Greif den Bericht über den Wahlabend der Thüringer Landesparteien auf und schreib ihn nach dem letzten Satz weiter.

Vorgegebener Text =
━━━━━━━━━━━━━━━━
Trauer bei der SPD, jubelnde Afdler und Liberale
Wie die Spitzen der Landesparteien von Thüringen aus die Hochrechnungen verfolgten. Für einige wurde es ein bitterer Abend
Erfurt. Mindestens drei Abgeordnete im Bundestag. Oder vier? Oder gar fünf?
Es ist eine Luxusfrage, die sich der thüringischen AFD am gestrigen Abend in Erfurt stellt, als der blaue Balken auf der große Leinwand emporklettert. Die prognostizierten rund 13 Prozent im Bund, das wisse alle im Raum, bedeuten erfahrungsgemäß mindestens 20 Prozent in Thüringen – oder mehr.
Stephan Brandner, Jürgen Pohl und Marcus Bühl sitzen damit garantiert im nationalen Parlament. Sie feiern sich entsprechend ausgiebig in der Kleinkunstbühne in der Erfurter Innenstadt, die von der AFD angemietet wurde.
━━━━━━━━━━━━━━━━
Einträge in einem Datensatz
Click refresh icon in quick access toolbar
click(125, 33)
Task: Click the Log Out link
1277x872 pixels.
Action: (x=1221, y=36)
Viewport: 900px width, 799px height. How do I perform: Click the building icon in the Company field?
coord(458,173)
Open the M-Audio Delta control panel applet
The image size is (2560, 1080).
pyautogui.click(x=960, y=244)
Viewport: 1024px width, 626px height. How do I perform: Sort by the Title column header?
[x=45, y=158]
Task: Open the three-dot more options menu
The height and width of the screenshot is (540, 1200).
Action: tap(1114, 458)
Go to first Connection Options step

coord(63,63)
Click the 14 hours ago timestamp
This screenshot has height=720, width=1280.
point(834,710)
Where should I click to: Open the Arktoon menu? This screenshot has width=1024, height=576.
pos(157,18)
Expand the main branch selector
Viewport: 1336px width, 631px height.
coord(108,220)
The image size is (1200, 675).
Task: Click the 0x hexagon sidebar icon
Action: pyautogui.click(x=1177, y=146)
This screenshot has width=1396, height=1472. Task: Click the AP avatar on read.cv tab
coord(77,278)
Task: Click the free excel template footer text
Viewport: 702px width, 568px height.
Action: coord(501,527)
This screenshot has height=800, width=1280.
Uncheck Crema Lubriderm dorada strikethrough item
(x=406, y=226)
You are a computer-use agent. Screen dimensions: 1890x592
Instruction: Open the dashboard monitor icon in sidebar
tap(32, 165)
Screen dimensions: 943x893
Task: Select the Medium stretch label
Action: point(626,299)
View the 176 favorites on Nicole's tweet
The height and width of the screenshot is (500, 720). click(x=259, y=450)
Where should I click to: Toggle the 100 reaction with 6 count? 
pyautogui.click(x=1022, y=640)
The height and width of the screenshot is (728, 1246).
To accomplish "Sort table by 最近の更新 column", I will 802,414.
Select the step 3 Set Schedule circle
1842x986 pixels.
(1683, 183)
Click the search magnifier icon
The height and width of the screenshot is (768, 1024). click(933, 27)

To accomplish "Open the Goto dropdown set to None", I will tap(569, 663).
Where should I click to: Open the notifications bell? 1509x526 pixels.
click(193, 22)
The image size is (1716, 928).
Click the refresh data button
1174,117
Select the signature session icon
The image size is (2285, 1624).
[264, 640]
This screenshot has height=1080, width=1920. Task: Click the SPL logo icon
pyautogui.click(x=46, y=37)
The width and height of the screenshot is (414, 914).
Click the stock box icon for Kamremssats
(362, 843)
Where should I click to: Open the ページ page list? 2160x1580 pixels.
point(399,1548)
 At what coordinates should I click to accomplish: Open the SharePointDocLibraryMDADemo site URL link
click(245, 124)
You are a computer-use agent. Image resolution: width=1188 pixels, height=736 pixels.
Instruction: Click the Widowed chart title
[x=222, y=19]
━━━━━━━━━━━━━━━━
Lösung dazu =
Um die 150 Leute sind da, das Licht schummert rot und parteiblau. Vom Band tönt französischsprachige Musik, an weißgedeckten Tischen sitzen oder stehen die mehrheitlich festlich gekleideten Parteianhänger herum, derweil auf der Bühne das sonst so gerne gescholtene ZDF übertragen wird. Die selbst ernannte Alternative wirkt fast schon etabliert.
Auch Afd-landeschef Björn Höcke darf sich als Sieger fühlen. Er wird zwar weiter im Landtag die übersichtliche Oppositionsfraktion leiten, weil er auf eine Kandidatur für den Bundestag verzichtet hatte.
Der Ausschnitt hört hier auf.